The Impact of Festive Cracker Jokes Do to Our Brains?
"How much did Father Christmas's sled cost? Zero, it was on the house."
This joke is met by groans that resonate through a storage facility in the capital.
This describes a joke-testing session with a company that makes products for social events. Its repertoire includes festive crackers.
The firm's owner smiles, almost sheepishly at the joke. But the pun has been selected and will feature in future crackers.
"You measure the gag by the number of groans and the intensity of the groans at the table," the founder says.
The key to a good holiday cracker joke is not the same as a good gag per se.

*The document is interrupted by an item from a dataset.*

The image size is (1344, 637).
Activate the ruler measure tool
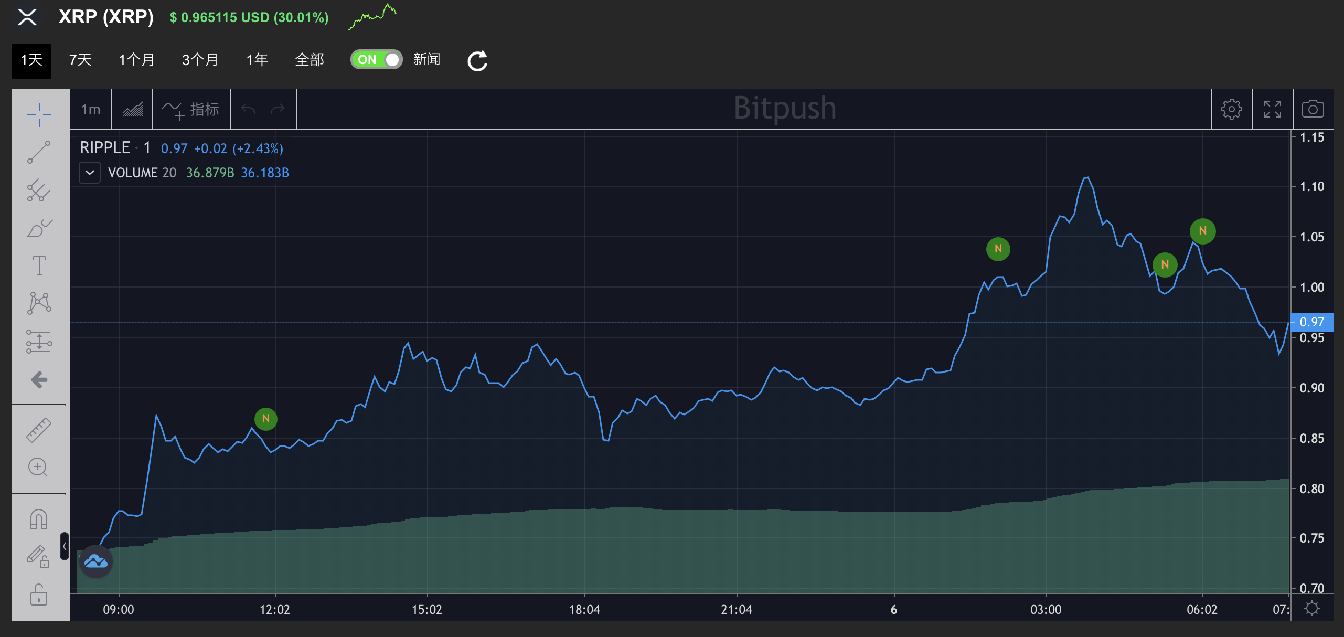39,430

It is entirely about the setting - in this instance, the shared amusement of the holiday meal with grandparents, children and potentially friends.
"The goal is for the joke to be a thing that brings the child together with the grandparent," she adds.

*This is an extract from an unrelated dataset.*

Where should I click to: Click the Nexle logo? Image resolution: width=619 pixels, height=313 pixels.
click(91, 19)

The Neuroscience Of Communal Amusement
Coming together to enjoy shared laughter is not only ancient, experts argue, it is probably to be older than humanity.

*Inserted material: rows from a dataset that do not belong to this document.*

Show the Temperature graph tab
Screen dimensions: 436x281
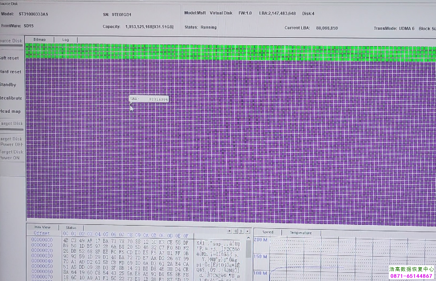(x=301, y=233)
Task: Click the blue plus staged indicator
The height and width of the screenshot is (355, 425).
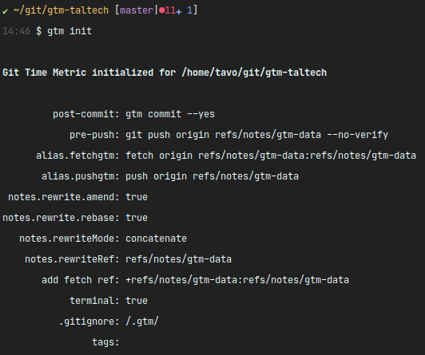Action: coord(178,12)
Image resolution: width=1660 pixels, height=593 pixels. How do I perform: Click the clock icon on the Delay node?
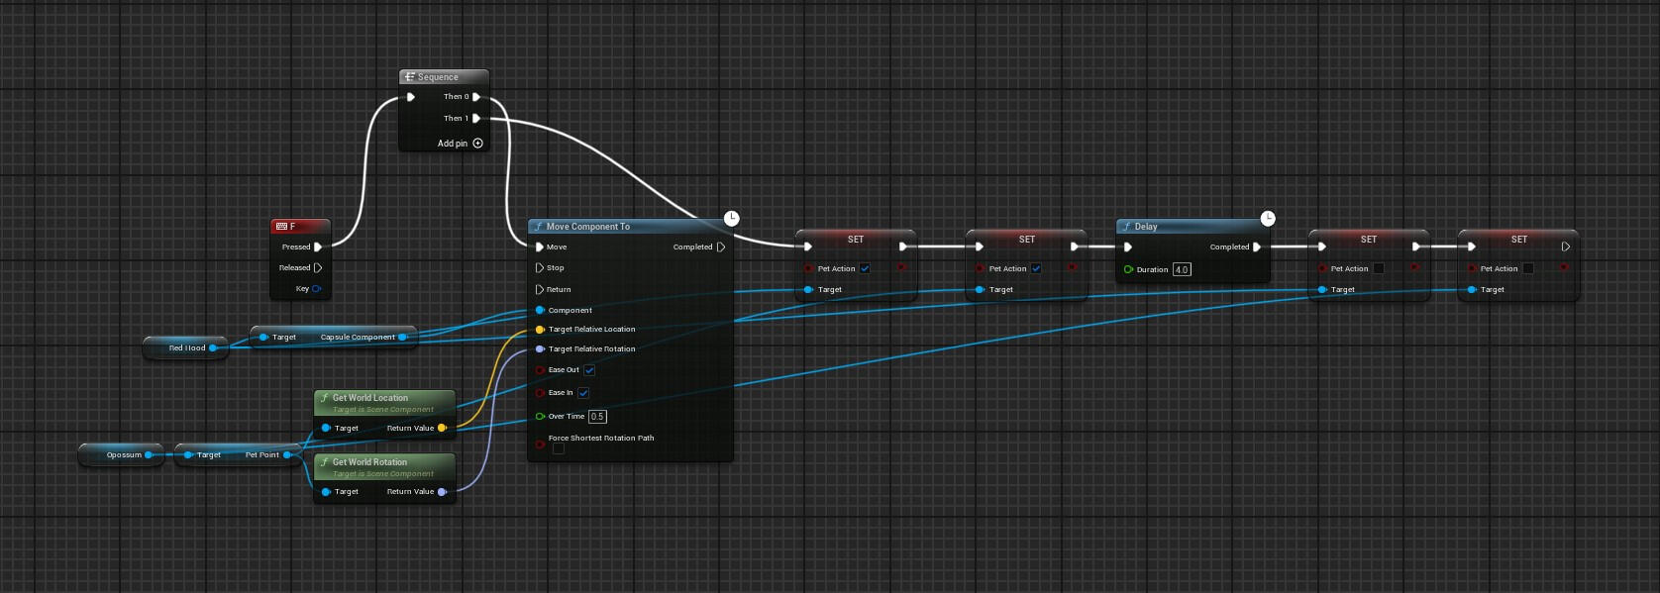1268,218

"So when you are laughing with people around the Christmas table you are dropping into what's very likely a really primordial mammal social vocalisation," explains a neuroscience expert.
Shared amusement, she explains, aids in forge and strengthen social bonds between people.
Researchers have discovered that a absence of such interactions can significantly damage both psychological and bodily health.
"Those you talk to, and laugh with, it leads to increased levels of 'happy chemical' uptake," she continues.
These natural chemicals are the body's "happy chemicals" and are produced both to alleviate tension and discomfort and in response to enjoyable activities, such as laughing with friends over a particularly terrible Christmas cracker joke.
"It's not simply laughing at a foolish joke with a Christmas cracker," she says. "You are in fact doing a lot of the truly important work of building, preserving the social bonds you have with the people you care about."
What Occurs In the Brain?
But what is actually happening within the mind when we listen to a joke?
An awful lot happens in response to humour, it turns out.
Employing functional magnetic resonance imaging (fMRI), a kind of brain scanner which indicates which areas of the mind are more active, scientists have been able to chart the areas that receive more blood.
The research involves scanning the brains of healthy participants and then exposing them to a collection of humorous words, accompanied by either a non-emotional sound, or pre-recorded laughter.
"During the study we got a really fascinating pattern of activation," says the neuroscientist.
A gag stimulates not just the parts of the brain responsible for hearing and interpreting speech, but also neural areas involved in both planning and starting movement and those linked to sight and memory.
Combine all of this together, and people hearing a pun have a complex set of brain responses that underpin the laughter we experience.
The Contagious Power of Chuckles
Researchers found that when a funny phrase is paired with chuckles there is a stronger response in the mind than the same word when followed by a non-emotional sound.
"This was in areas of the mind that you would use to move your face into a grin or a laugh," she explains.
It indicates we are not just reacting to funny words, they are responding to the amusement that follows them.
Amusement, according to the professor, can be contagious.
So what does this imply for the chuckles found around a holiday table?
"You laugh more when you know others," she notes, "and laughter increases further when you like them or love them."
When it comes to festive cracker puns, she explains, the positive factor is more likely to be caused not by the gag in itself, but from the response to it.
"The laughter is key. The joke is the dreadful holiday cracker joke, and it's just a pretext to laugh as a group."
The Quest for the Ideal Cracker Joke
Will we ever discover the ultimate joke?
Likely not, but that has not prevented researchers from attempting to.
In 2001, a psychologist set up a scientific search for the planet's funniest joke.
Over 40,000 gags submitted, with ratings lodged by hundreds of thousands of participants globally, he has a clearer understanding than most as to what succeeds and what does not.
The ideal Christmas cracker joke needs to be brief, he explains.
"They must also need to be poor gags, puns that make us moan," he adds.
The more "terrible" the gag, he states the more effective.
"The reason is that if nobody finds it funny – it's the joke's fault, not yours.
"The fascinating part about the Christmas cracker puns is that not one person find them funny.
"It creates a shared experience around the gathering and I believe it's wonderful."